* _Problem to solve_
Repeat the entries exactly as they stand.

* _Provided records_

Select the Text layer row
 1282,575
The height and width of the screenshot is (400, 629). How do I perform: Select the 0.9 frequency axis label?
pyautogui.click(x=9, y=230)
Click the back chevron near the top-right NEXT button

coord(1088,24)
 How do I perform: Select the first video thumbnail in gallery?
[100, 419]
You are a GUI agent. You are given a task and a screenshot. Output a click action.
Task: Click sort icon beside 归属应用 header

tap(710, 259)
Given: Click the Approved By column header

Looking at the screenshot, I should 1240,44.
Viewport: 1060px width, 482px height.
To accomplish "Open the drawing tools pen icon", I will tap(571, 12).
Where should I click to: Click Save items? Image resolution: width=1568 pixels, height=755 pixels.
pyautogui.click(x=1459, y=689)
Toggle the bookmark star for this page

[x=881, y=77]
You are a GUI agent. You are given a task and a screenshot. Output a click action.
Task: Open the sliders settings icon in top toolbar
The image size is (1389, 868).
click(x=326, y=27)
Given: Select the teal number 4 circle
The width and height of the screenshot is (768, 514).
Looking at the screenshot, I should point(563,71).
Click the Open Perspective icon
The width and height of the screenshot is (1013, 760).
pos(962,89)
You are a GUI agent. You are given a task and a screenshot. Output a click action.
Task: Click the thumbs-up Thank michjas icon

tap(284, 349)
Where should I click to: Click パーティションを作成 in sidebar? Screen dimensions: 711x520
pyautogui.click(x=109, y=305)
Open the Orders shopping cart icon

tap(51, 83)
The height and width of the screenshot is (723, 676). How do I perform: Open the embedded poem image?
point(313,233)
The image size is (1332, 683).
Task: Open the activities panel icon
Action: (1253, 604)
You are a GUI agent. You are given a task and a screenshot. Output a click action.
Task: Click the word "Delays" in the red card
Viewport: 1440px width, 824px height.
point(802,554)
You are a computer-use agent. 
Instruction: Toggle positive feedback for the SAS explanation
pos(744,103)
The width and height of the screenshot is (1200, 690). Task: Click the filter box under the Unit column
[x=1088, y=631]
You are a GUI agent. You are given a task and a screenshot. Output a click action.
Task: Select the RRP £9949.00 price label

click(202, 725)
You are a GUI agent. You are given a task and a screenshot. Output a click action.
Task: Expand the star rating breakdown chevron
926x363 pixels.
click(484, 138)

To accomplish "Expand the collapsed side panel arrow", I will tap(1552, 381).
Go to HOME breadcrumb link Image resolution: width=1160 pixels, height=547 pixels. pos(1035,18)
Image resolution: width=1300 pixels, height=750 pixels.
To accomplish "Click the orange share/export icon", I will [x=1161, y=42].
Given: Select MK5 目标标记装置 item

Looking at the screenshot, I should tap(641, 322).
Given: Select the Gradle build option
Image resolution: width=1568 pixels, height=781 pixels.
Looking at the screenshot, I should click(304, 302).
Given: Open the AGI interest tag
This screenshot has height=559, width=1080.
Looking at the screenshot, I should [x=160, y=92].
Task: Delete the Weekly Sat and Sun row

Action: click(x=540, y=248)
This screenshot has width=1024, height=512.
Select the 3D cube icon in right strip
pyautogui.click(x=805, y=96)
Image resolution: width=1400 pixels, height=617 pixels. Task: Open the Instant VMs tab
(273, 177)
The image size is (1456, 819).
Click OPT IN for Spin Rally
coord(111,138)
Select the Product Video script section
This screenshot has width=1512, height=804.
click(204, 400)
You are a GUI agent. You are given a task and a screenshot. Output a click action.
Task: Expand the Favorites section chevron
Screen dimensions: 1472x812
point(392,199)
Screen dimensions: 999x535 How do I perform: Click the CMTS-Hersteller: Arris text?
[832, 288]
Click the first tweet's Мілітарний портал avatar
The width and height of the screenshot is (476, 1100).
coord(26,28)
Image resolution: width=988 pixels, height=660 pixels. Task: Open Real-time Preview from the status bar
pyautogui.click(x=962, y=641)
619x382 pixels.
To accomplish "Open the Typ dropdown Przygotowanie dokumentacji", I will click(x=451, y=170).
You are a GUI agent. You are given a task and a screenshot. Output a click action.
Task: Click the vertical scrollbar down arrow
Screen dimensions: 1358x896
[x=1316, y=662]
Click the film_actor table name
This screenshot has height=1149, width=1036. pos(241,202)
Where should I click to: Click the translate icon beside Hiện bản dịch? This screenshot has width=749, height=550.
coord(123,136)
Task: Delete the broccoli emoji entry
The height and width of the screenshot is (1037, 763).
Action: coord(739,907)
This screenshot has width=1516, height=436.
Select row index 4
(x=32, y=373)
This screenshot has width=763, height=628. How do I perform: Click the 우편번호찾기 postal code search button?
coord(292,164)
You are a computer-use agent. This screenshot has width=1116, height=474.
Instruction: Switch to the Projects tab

* _Exercise output_
Select the Text layer row
 1282,575
The height and width of the screenshot is (400, 629). How do I perform: Select the 0.9 frequency axis label?
pyautogui.click(x=9, y=230)
Click the back chevron near the top-right NEXT button

coord(1088,24)
 How do I perform: Select the first video thumbnail in gallery?
[100, 419]
You are a GUI agent. You are given a task and a screenshot. Output a click action.
Task: Click sort icon beside 归属应用 header

tap(710, 259)
Given: Click the Approved By column header

Looking at the screenshot, I should 1240,44.
Viewport: 1060px width, 482px height.
To accomplish "Open the drawing tools pen icon", I will tap(571, 12).
Where should I click to: Click Save items? Image resolution: width=1568 pixels, height=755 pixels.
pyautogui.click(x=1459, y=689)
Toggle the bookmark star for this page

[x=881, y=77]
You are a GUI agent. You are given a task and a screenshot. Output a click action.
Task: Open the sliders settings icon in top toolbar
The image size is (1389, 868).
click(x=326, y=27)
Given: Select the teal number 4 circle
The width and height of the screenshot is (768, 514).
Looking at the screenshot, I should point(563,71).
Click the Open Perspective icon
The width and height of the screenshot is (1013, 760).
pos(962,89)
You are a GUI agent. You are given a task and a screenshot. Output a click action.
Task: Click the thumbs-up Thank michjas icon

tap(284, 349)
Where should I click to: Click パーティションを作成 in sidebar? Screen dimensions: 711x520
pyautogui.click(x=109, y=305)
Open the Orders shopping cart icon

tap(51, 83)
The height and width of the screenshot is (723, 676). How do I perform: Open the embedded poem image?
point(313,233)
The image size is (1332, 683).
Task: Open the activities panel icon
Action: (1253, 604)
You are a GUI agent. You are given a task and a screenshot. Output a click action.
Task: Click the word "Delays" in the red card
Viewport: 1440px width, 824px height.
point(802,554)
You are a computer-use agent. 
Instruction: Toggle positive feedback for the SAS explanation
pos(744,103)
The width and height of the screenshot is (1200, 690). Task: Click the filter box under the Unit column
[x=1088, y=631]
You are a GUI agent. You are given a task and a screenshot. Output a click action.
Task: Select the RRP £9949.00 price label

click(202, 725)
You are a GUI agent. You are given a task and a screenshot. Output a click action.
Task: Expand the star rating breakdown chevron
926x363 pixels.
click(484, 138)

To accomplish "Expand the collapsed side panel arrow", I will tap(1552, 381).
Go to HOME breadcrumb link Image resolution: width=1160 pixels, height=547 pixels. pos(1035,18)
Image resolution: width=1300 pixels, height=750 pixels.
To accomplish "Click the orange share/export icon", I will [x=1161, y=42].
Given: Select MK5 目标标记装置 item

Looking at the screenshot, I should tap(641, 322).
Given: Select the Gradle build option
Image resolution: width=1568 pixels, height=781 pixels.
Looking at the screenshot, I should click(304, 302).
Given: Open the AGI interest tag
This screenshot has height=559, width=1080.
Looking at the screenshot, I should [x=160, y=92].
Task: Delete the Weekly Sat and Sun row

Action: click(x=540, y=248)
This screenshot has width=1024, height=512.
Select the 3D cube icon in right strip
pyautogui.click(x=805, y=96)
Image resolution: width=1400 pixels, height=617 pixels. Task: Open the Instant VMs tab
(273, 177)
The image size is (1456, 819).
Click OPT IN for Spin Rally
coord(111,138)
Select the Product Video script section
This screenshot has width=1512, height=804.
click(204, 400)
You are a GUI agent. You are given a task and a screenshot. Output a click action.
Task: Expand the Favorites section chevron
Screen dimensions: 1472x812
point(392,199)
Screen dimensions: 999x535 How do I perform: Click the CMTS-Hersteller: Arris text?
[832, 288]
Click the first tweet's Мілітарний портал avatar
The width and height of the screenshot is (476, 1100).
coord(26,28)
Image resolution: width=988 pixels, height=660 pixels. Task: Open Real-time Preview from the status bar
pyautogui.click(x=962, y=641)
619x382 pixels.
To accomplish "Open the Typ dropdown Przygotowanie dokumentacji", I will click(x=451, y=170).
You are a GUI agent. You are given a task and a screenshot. Output a click action.
Task: Click the vertical scrollbar down arrow
Screen dimensions: 1358x896
[x=1316, y=662]
Click the film_actor table name
This screenshot has height=1149, width=1036. pos(241,202)
Where should I click to: Click the translate icon beside Hiện bản dịch? This screenshot has width=749, height=550.
coord(123,136)
Task: Delete the broccoli emoji entry
The height and width of the screenshot is (1037, 763).
Action: coord(739,907)
This screenshot has width=1516, height=436.
Select row index 4
(x=32, y=373)
This screenshot has width=763, height=628. How do I perform: Click the 우편번호찾기 postal code search button?
coord(292,164)
You are a computer-use agent. This screenshot has width=1116, height=474.
Instruction: Switch to the Projects tab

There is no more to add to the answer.